*Given request*
Rewrite the rows below, putting "How can I perform" wherever "How do I perform" occurs and leaving every other character unchanged.

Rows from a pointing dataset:
########

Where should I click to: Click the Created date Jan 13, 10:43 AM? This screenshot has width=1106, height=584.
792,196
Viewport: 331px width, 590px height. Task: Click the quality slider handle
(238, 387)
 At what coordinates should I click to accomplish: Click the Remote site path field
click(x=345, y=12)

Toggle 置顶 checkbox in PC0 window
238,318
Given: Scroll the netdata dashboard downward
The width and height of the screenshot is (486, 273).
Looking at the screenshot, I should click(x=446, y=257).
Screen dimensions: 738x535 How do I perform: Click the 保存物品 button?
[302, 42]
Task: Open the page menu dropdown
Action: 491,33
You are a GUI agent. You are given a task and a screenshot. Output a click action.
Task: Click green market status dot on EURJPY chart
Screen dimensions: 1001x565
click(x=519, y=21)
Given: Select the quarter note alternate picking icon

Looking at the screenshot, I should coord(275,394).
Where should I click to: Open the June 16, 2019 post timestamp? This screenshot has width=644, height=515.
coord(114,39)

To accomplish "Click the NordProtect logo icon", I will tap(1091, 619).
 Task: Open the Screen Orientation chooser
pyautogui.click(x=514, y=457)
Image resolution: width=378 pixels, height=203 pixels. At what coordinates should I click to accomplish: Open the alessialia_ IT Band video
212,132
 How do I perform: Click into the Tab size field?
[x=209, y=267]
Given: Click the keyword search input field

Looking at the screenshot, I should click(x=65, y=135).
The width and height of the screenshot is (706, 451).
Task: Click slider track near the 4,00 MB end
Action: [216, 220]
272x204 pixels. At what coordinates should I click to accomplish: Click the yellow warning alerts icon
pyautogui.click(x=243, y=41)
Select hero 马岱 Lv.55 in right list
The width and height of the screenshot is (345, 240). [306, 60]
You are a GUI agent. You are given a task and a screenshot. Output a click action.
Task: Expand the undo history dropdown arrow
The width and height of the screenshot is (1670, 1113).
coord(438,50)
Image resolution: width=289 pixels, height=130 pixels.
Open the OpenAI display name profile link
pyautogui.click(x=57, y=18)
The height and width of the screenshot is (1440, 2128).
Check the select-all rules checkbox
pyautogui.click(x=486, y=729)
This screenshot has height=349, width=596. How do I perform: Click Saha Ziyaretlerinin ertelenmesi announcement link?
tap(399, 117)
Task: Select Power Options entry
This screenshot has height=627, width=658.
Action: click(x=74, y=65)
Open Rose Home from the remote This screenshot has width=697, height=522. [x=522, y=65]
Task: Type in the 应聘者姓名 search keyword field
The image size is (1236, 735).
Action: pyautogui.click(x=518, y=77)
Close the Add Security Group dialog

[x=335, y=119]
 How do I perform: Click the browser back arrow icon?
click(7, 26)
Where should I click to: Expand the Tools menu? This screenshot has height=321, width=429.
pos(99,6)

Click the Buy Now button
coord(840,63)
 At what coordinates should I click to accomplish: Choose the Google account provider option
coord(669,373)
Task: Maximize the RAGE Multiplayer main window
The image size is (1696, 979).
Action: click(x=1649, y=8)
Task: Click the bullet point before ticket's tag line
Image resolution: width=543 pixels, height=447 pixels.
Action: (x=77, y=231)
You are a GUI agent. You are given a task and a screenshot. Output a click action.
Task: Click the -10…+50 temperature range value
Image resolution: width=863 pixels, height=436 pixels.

########

*The output*
Where should I click to: Click the Created date Jan 13, 10:43 AM? This screenshot has width=1106, height=584.
792,196
Viewport: 331px width, 590px height. Task: Click the quality slider handle
(238, 387)
 At what coordinates should I click to accomplish: Click the Remote site path field
click(x=345, y=12)

Toggle 置顶 checkbox in PC0 window
238,318
Given: Scroll the netdata dashboard downward
The width and height of the screenshot is (486, 273).
Looking at the screenshot, I should click(x=446, y=257).
Screen dimensions: 738x535 How can I perform: Click the 保存物品 button?
[302, 42]
Task: Open the page menu dropdown
Action: 491,33
You are a GUI agent. You are given a task and a screenshot. Output a click action.
Task: Click green market status dot on EURJPY chart
Screen dimensions: 1001x565
click(x=519, y=21)
Given: Select the quarter note alternate picking icon

Looking at the screenshot, I should coord(275,394).
Where should I click to: Open the June 16, 2019 post timestamp? This screenshot has width=644, height=515.
coord(114,39)

To accomplish "Click the NordProtect logo icon", I will tap(1091, 619).
 Task: Open the Screen Orientation chooser
pyautogui.click(x=514, y=457)
Image resolution: width=378 pixels, height=203 pixels. At what coordinates should I click to accomplish: Open the alessialia_ IT Band video
212,132
 How can I perform: Click into the Tab size field?
[x=209, y=267]
Given: Click the keyword search input field

Looking at the screenshot, I should click(x=65, y=135).
The width and height of the screenshot is (706, 451).
Task: Click slider track near the 4,00 MB end
Action: [216, 220]
272x204 pixels. At what coordinates should I click to accomplish: Click the yellow warning alerts icon
pyautogui.click(x=243, y=41)
Select hero 马岱 Lv.55 in right list
The width and height of the screenshot is (345, 240). [306, 60]
You are a GUI agent. You are given a task and a screenshot. Output a click action.
Task: Expand the undo history dropdown arrow
The width and height of the screenshot is (1670, 1113).
coord(438,50)
Image resolution: width=289 pixels, height=130 pixels.
Open the OpenAI display name profile link
pyautogui.click(x=57, y=18)
The height and width of the screenshot is (1440, 2128).
Check the select-all rules checkbox
pyautogui.click(x=486, y=729)
This screenshot has height=349, width=596. How can I perform: Click Saha Ziyaretlerinin ertelenmesi announcement link?
tap(399, 117)
Task: Select Power Options entry
This screenshot has height=627, width=658.
Action: click(x=74, y=65)
Open Rose Home from the remote This screenshot has width=697, height=522. [x=522, y=65]
Task: Type in the 应聘者姓名 search keyword field
The image size is (1236, 735).
Action: pyautogui.click(x=518, y=77)
Close the Add Security Group dialog

[x=335, y=119]
 How can I perform: Click the browser back arrow icon?
click(7, 26)
Where should I click to: Expand the Tools menu? This screenshot has height=321, width=429.
pos(99,6)

Click the Buy Now button
coord(840,63)
 At what coordinates should I click to accomplish: Choose the Google account provider option
coord(669,373)
Task: Maximize the RAGE Multiplayer main window
The image size is (1696, 979).
Action: click(x=1649, y=8)
Task: Click the bullet point before ticket's tag line
Image resolution: width=543 pixels, height=447 pixels.
Action: (x=77, y=231)
You are a GUI agent. You are given a task and a screenshot. Output a click action.
Task: Click the -10…+50 temperature range value
Image resolution: width=863 pixels, height=436 pixels.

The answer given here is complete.